Molecular Pathology of Colorectal Cancer

Abstract

Colorectal cancer (CRC) is the third most commonly diagnosed cancer. This review gives an overview of the current knowledge of molecular mechanisms of colorectal carcinogenesis and the role of molecular testing in the management of CRC. The majority of CRCs arise from precursor lesions such as adenoma, transforming to adenocarcinoma. Three molecular carcinogenesis pathways have been identified; (1) chromosomal instability, (2) microsatellite instability (MSI), and (3) CpG island methylator phenotype, each account for ~85%, 15%, and 17%, respectively.
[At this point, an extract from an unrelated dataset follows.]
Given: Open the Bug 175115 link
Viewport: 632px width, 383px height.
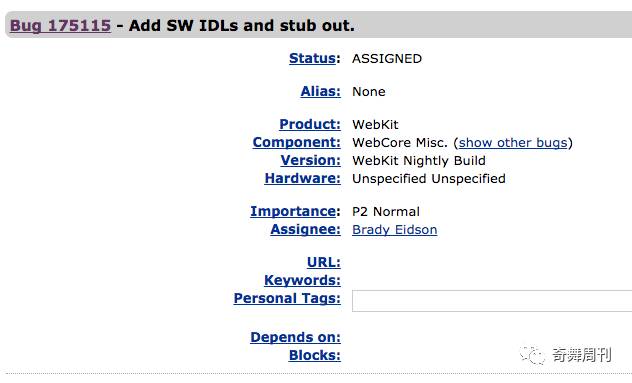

Evaluation of MSI status, extended RAS mutation analysis, and BRAF mutation analysis are recommended by the guideline published by joint effort from professional societies. MSI testing is important for identification of Lynch syndrome patients and prognostic and predictive markers. Extended RAS testing is an important predictive marker for antiepidermal growth factor receptor therapy. BRAF p.V600 mutation status can be used as prognostic marker, but not predictive marker for antiepidermal growth factor receptor therapies. Emerging technologies utilizing high throughput sequencing have introduced novel biomarkers and testing strategies. Tumor mutation burden predicts immunotherapy response in addition to MSI status. Liquid biopsy can be utilized when adequate tissue sample is not available or for monitoring therapy response. However, assay standardization and guidelines and recommendations for utilization of these assay will be needed. The advancement in CRC research and technologies will allow better prognostication and therapy stratification for the management of patients with CRCs.